- Problem description -
Go through the records and give each one again exactly, omitting the images.

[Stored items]
>>>

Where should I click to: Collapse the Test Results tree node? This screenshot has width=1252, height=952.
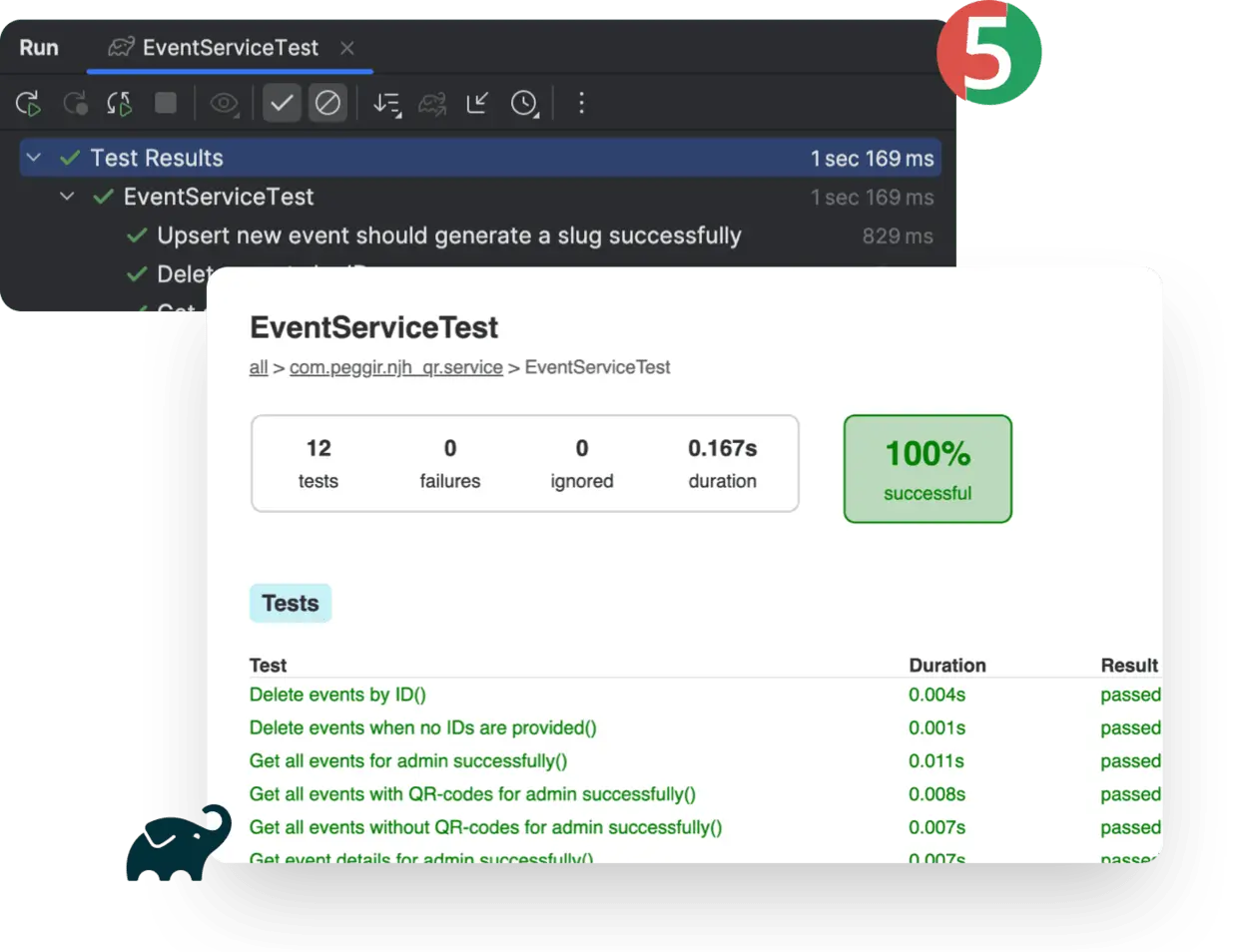(33, 158)
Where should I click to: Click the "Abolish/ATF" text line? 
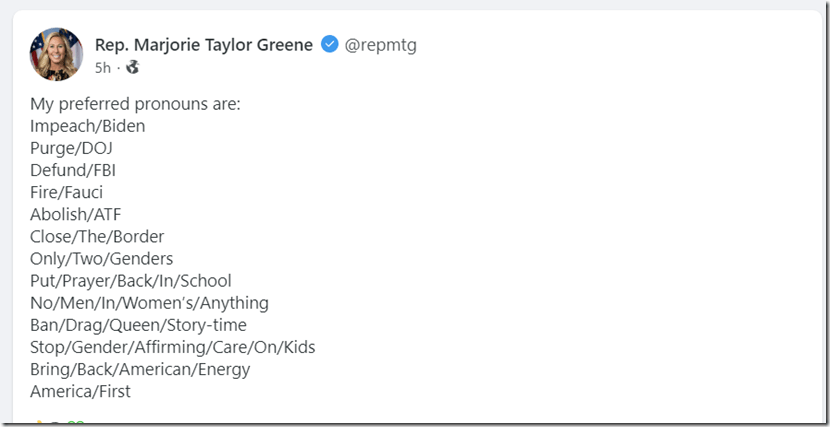[75, 214]
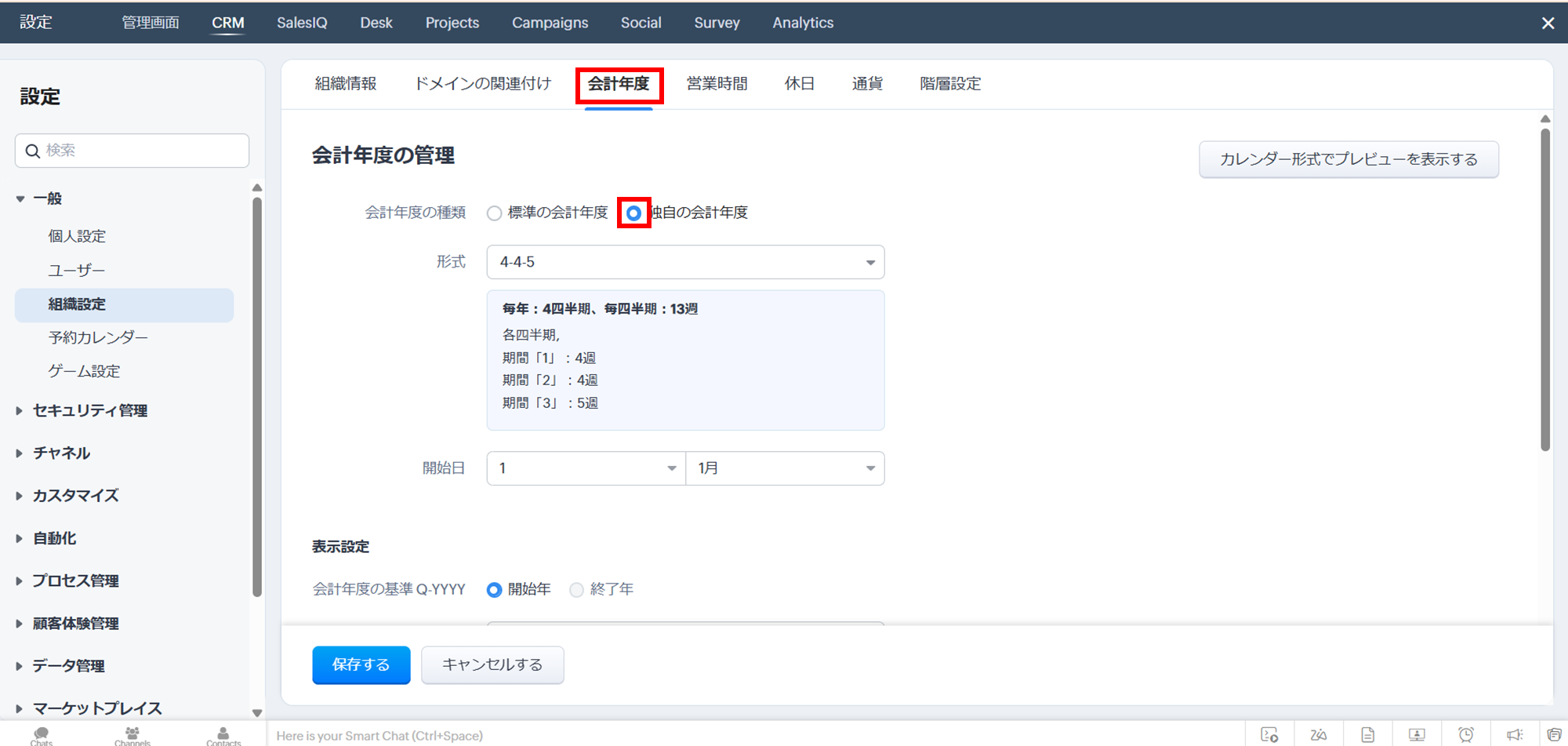Screen dimensions: 1568x746
Task: Select the 標準の会計年度 radio button
Action: (495, 213)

<<<

- Your solution -
Where should I click to: Collapse the Test Results tree node? This screenshot has width=1252, height=952.
(33, 158)
Where should I click to: Click the "Abolish/ATF" text line? 
[75, 214]
Screen dimensions: 1568x746
Task: Select the 標準の会計年度 radio button
Action: (495, 213)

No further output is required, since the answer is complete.